Now forgive me, as I was weaned at the nipple of Larry Munson’s scratch. So here’s what does worry me about facing the Fightin’ John Fourcades:
1. Carson Beck doing his best Stetson Bennett impression, just not in a good way. The last 3 or 4 games, I’ve seen an increasing frequency of passes by Beck batted down at or behind the line of scrimmage. There were at least 2 by Missouri, one even by a crashing defensive back. None of these have necessarily hurt the Bulldog offense, but it is only a matter of time before that oddly-shaped pigskin deflects in a certain direction and for a certain amount of time, and before you can say “tarmac!” there’s a linebacker going the other way or a Nazir Stackhouse-like DL rumblin’ down the sideline.
This Ole Miss defense does like to intercept. They have 10 on the season, and at least one in 8 of their 9 games (Jayden Daniels/LSU escaped unscathed). Ole Miss picked off KJ Jefferson twice, the Auburn platoon twice, and the Vandy platoon twice. Maybe Carson can exercise a shoulder pump or two, or at least get out of the pocket more. This is a game that will be won by whomever executes better, and turnovers could be that deciding factor.

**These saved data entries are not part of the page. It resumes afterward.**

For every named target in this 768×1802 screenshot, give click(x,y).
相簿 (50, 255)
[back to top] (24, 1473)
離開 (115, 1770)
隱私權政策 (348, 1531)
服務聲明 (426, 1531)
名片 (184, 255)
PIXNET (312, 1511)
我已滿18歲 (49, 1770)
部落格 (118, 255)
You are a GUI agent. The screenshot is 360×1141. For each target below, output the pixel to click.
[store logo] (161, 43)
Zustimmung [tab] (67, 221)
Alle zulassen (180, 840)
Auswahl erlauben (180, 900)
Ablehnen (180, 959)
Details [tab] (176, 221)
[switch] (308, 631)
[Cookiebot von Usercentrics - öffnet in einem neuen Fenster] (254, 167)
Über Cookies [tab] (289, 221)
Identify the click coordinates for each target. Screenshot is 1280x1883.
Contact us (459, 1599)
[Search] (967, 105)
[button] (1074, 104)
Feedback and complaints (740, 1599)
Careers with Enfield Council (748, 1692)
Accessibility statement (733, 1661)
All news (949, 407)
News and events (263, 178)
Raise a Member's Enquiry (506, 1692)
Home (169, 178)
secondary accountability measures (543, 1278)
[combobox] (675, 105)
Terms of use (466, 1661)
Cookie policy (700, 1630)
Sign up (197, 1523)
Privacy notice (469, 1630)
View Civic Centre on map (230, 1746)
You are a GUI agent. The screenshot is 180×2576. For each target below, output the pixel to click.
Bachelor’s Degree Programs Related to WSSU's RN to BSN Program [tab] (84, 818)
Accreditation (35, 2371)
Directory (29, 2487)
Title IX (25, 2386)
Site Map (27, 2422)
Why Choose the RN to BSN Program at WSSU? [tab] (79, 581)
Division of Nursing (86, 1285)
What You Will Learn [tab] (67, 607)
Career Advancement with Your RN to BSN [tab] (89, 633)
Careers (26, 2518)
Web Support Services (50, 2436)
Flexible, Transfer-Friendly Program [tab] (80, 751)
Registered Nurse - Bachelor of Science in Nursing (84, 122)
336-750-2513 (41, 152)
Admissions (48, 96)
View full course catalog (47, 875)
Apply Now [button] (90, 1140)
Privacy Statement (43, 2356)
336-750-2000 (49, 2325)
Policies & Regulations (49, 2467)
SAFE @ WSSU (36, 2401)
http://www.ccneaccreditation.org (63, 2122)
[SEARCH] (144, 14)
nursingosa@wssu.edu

2. After a couple of bursts by Luther Burden last week, and a solid game from fellow Tiger wideout Theo Wease, I don’t feel great about shutting down opposing receivers. And Ole Miss has one of the best in Tre Harris. The 4th year player and transfer from Louisiana Tech has been torching SEC secondaries his first year in the league. He’s big, he’s rangy, and he high points the ball like few others in college football.
#9 has 4 games over 100 receiving yards this season, including a season and career-high 213 yards last week against Texas A&M. Harris accounted for 45% of the receptions, 55% of the receiving yards, and 50% of the receiving touchdowns (11-213-1). And they have two more senior wideouts in Jordan Watkins and Dayton Wade – both of which have more catches than Harris but not quite the eye-popping stats or highlight reel snags. So it will be the 2nd game in a row where the UGA secondary is covering a superstar and a healthy supporting receiver cast.
3. Don’t expect the Rebels to dink and dunk either – they throw it down the field. Using said receiving corps, they dig, post, and just plain go vertical. In fact, Ole Miss is 4th in the country in yards per completion – higher than Heisman favorites Jayden Daniels (LSU) and Michael Penix (Washington). The reason they can do that is because they also run the ball. In fact, Ole Miss runs the ball a full 8 points more than Georgia does with almost the exact same number of plays (OM run: 57%, UGA run: 49%).
Lane Kiffin likes to play chess with a defense. He will burn two plays just to set up a scoring play or at least something explosive. He is just waiting for a safety to bite or a linebacker to get out of position, because he knows tendencies. Not to mention he has a mobile quarterback. Okay, I’m going to end this before I have to call in my refill of omeprazole.